A programmer does not call get_body many times in a frame, because this isn't a general purpose API and is only used for the purpose of caching urllib3. Chainsaws are dangerous in the hands of a fool; that isn't a flaw in their design if you use them for their intended purpose. Given the API here - and those in the upstream - changing those would be breaking changes and have to be dealt with as such, whether planned or not. The other case of course is adding new code in PDM, in which case whoever did it would have to design their code in such a way that file handles are closed, which also applies to the correct-by-definition happy path.

That would result in a leak if some IO object isn't closed due to a defect, or in any case a waste of resources at runtime. Indeed, in the container space I do have actual experience with resource-constrained operating system instances that run out of file descriptors at a peak in activity.

I agree that if an IO object isn't closed due to a defect, that's a bug to be fixed. ;-) And if your resource-constrained operating system is doing pdm install in containers you probably have an architectural problem. It's just not an environment where most build tools - whether it's PDM, Pants, Bazel, Cargo, or CMake would thrive - or be designed for.

[sanmai-NL]

Thanks for the analysis. No problem about it being more or less text. Who doesn't want to read it can skip the topic.

My general response is: building robust interfaces matters. We can argue that there's no problem now, but what I'm looking for is that there's no problem tomorrow as well. The criterion for me is how much of an investment it had been to implement an alternative design that's more robust.

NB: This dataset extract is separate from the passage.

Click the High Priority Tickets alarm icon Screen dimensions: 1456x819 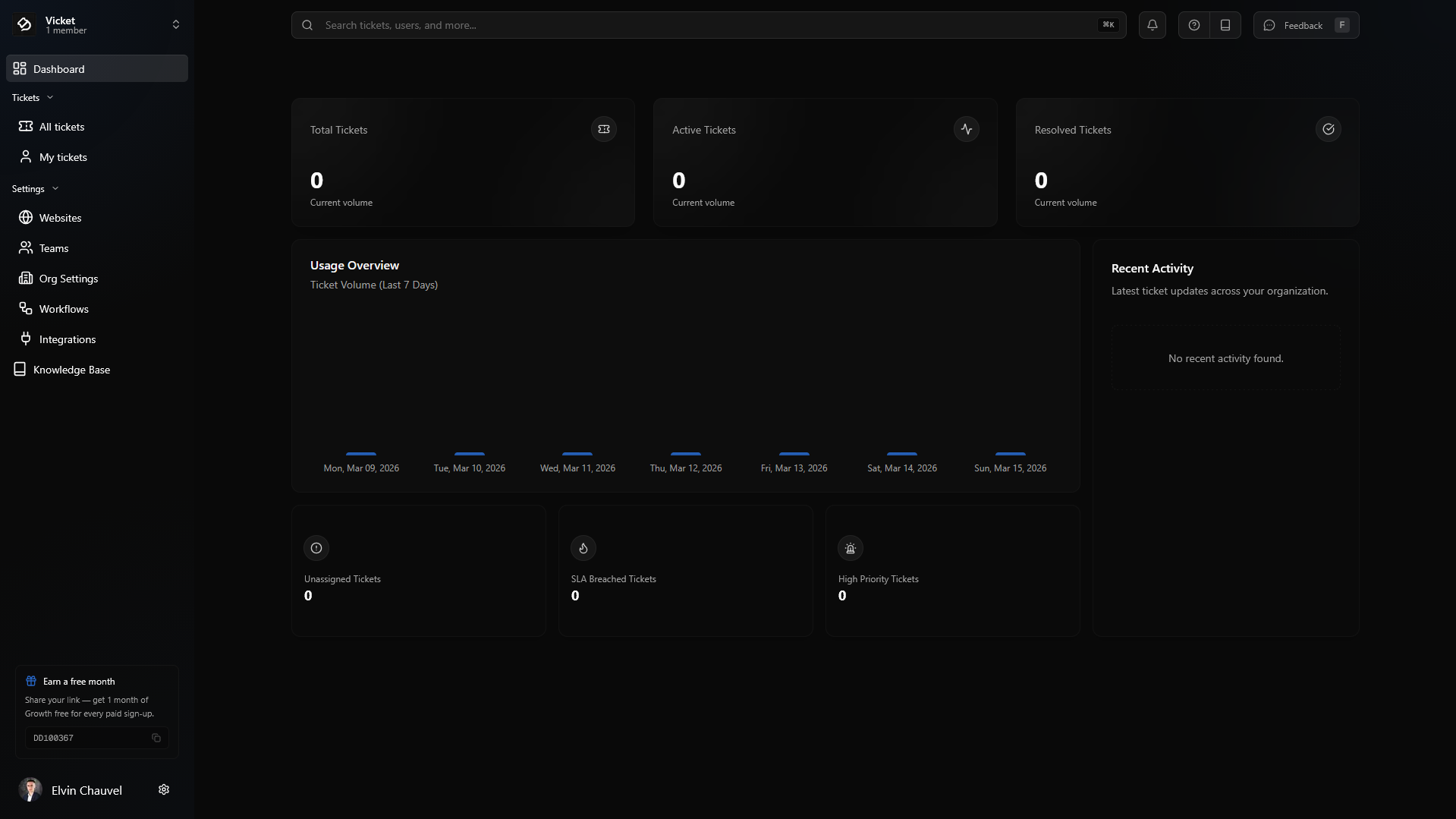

I agree that if an IO object isn't closed due to a defect, that's a bug to be fixed. ;-) And if your resource-constrained operating system is doing pdm install in containers you probably have an architectural problem. It's just not an environment where most build tools - whether it's PDM, Pants, Bazel, Cargo, or CMake would thrive - or be designed for.

The resource constrained OS resides within the container. The max number of file descriptors can sometimes be low by default (e.g., 1024). I hope you agree that building software within containers isn't unusual.